Unprecedented Cross-Border Strikes Rattle Russia’s Belgorod


BELGOROD, Russia — Flashes illuminate the night sky, quickly followed by loud bangs. As air defense systems shoot down incoming rockets and sirens sound through the city, two girls rush to the train station. One of them is in tears. 

“Sasha, calm down!” the other girl reassures her. 

“You’ll tell them everything,” the girls’ taxi driver tells them as he drops them off at the station, where they are catching a train to Moscow. “In Moscow, they don’t know what’s going on here.”

Local authorities will report three seriously wounded civilians in Monday’s rocket attack on Belgorod, the capital of the Russian region of the same name that sits on Ukraine’s border.

In the nearly two years since launching its war on Ukraine, the Kremlin has worked to insulate ordinary Russians from the effects of the conflict.
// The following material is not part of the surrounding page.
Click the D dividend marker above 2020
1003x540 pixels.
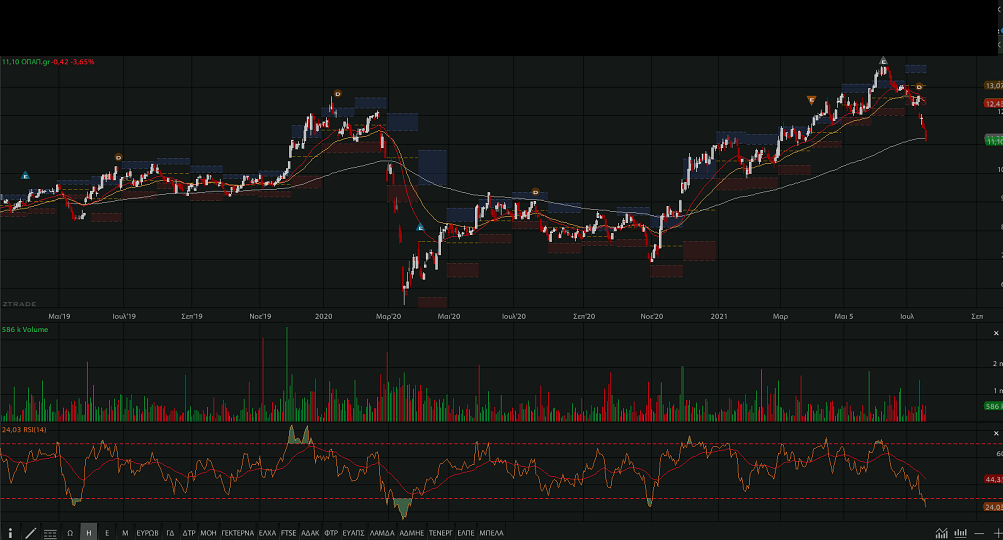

But in Belgorod, a city of 350,000 just 30 kilometers from the Ukrainian border, near-daily Ukrainian shelling over the past 10 days has made the war all but inescapable.

The latest wave of air raids came as a response to a massive Russian aerial attack on Dec. 29 that killed over 60 civilians across Ukraine, the most devastating since the start of Moscow’s full-scale invasion.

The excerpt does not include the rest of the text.